El objetivo último de un cristiano no es solo llenar los estómagos de las 925 millones de
personas que sufren por hambre en el mundo (Informe FAO, 2010. enlace), sino
principalmente llenar el corazón de aquellos que lo tienen vacío de amor.
Si bien el cristianismo no debe sustraerse, y no lo ha hecho (ver un ejemplo en este enlace), de
luchar contra males como la pobreza, las enfermedades o la desnutrición que hay en el
mundo, ha entendido, y gracias a Dios algunos también comienzan a hacerlo (enlace), que el
mundo no se arregla sólo con dinero, sino que éste debe ir acompañado con la donación
sincera, generosa y personal de uno mismo.

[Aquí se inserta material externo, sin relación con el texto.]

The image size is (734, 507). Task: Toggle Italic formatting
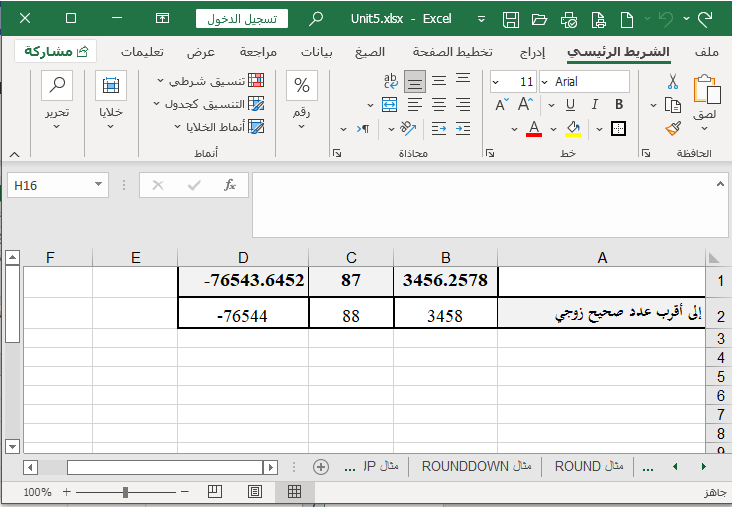point(595,104)
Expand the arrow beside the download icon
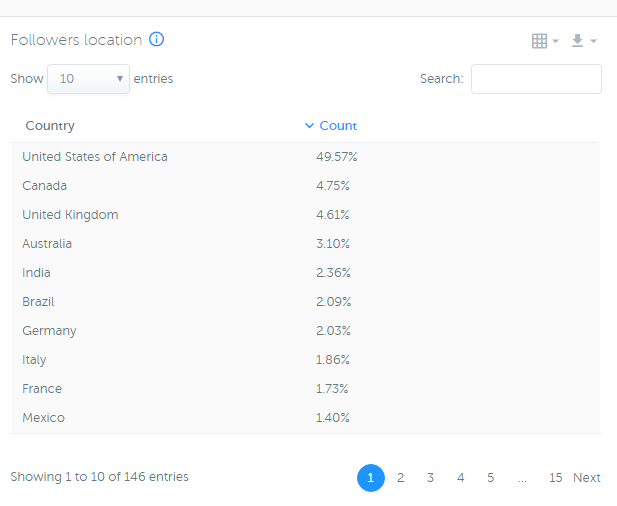 (x=593, y=41)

Parafraseando a Benedicto XVI, se podría decir: quien no se da a sí mismo y a Dios, da


demasiado poco; pues “ningún proyecto económico, social o político puede sustituir el don de
uno mismo a los demás en el que se expresa la caridad” (Benedicto XVI, Mensaje para la
Cuaresma 2006).

Para el cristiano, Dios es el origen de la caridad, que “ha de entenderse no solamente como
una filantropía genérica, sino como don de sí, incluso hasta el sacrificio de la propia vida en
favor de los demás, imitando el ejemplo de Cristo” (Benedicto XVI, Discurso a los miembros de
Caritas Internationalis, 27 de mayo de 2011).

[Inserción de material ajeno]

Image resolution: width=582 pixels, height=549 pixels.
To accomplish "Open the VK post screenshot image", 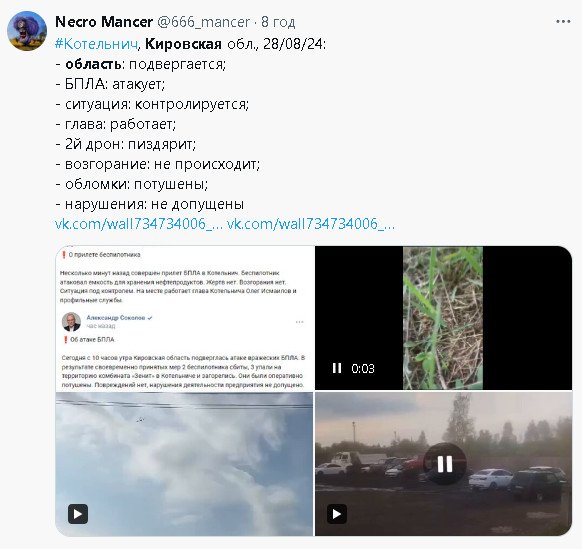I will [184, 318].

Es aquí donde el hecho de dar, de donar a los demás, se extiende a todos los hombres, y no se
restringe a la gente pudiente y de buena condición. Todos, hasta el mendigo más abandonado,
hasta el más pobre de los pobres, pueden “dar limosna a sus hermanos”, incluso a aquellos
que viven en la opulencia (con frecuencia estos suelen ser los más necesitados).

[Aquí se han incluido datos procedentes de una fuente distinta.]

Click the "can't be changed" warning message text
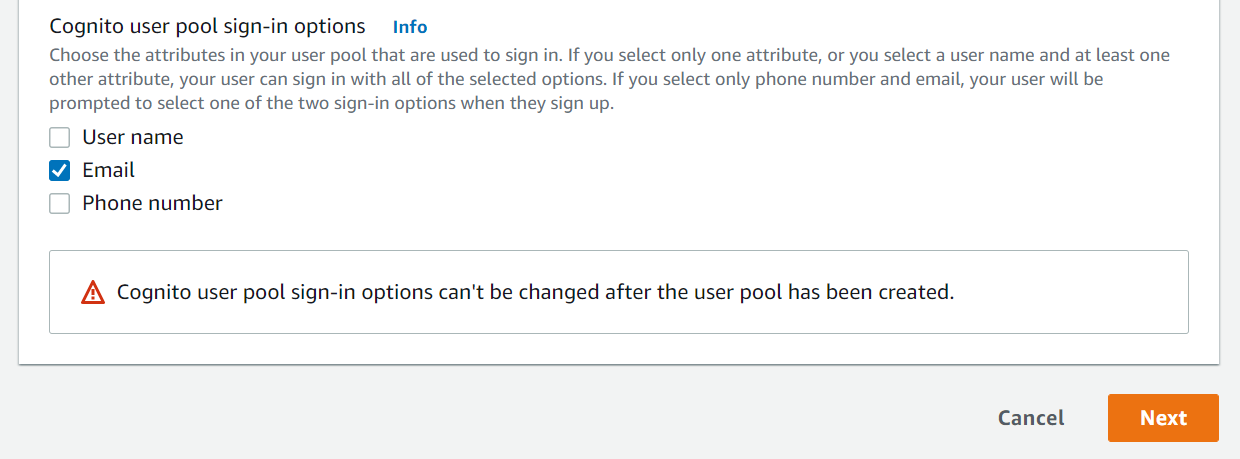1240x459 pixels. pyautogui.click(x=536, y=293)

Pero si no se tiene nada material, ¿qué cosa valiosa podemos dar a los demás? Bástenos aquí
mencionar una de tantas: el tiempo.

Nuestro tiempo es sagrado, los minutos que ahora corren no regresarán jamás. Las horas que
pasamos en esta vida son algo único y exclusivo que se escapa sin remedio a cada instante. El
tiempo se esfuma y con él nuestra vida. Así, la mejor “limosna” que podemos dar a nuestro
prójimo, será, sin duda dedicarle algo tan exclusivo como nuestro tiempo. Al consagrarle algo
que no se puede producir como el dinero o los bienes materiales, le estaremos dando una
parte de nuestro ser finito y escaso que no tendremos más; en definitiva, le ofreceremos una
parte de nosotros mismos.

La beata Teresa de Calcuta, al inicio no tenía nada que dar a sus pobres, pero comenzó por
ofrecerles lo más valioso que tenía, algo que ni todo el dinero del mundo podría sustituir y ni
siquiera comparase: su corazón y su tiempo. Por esto ella misma lanzaba esta valiente
invitación: “No deis solo lo superfluo, dad vuestro corazón”.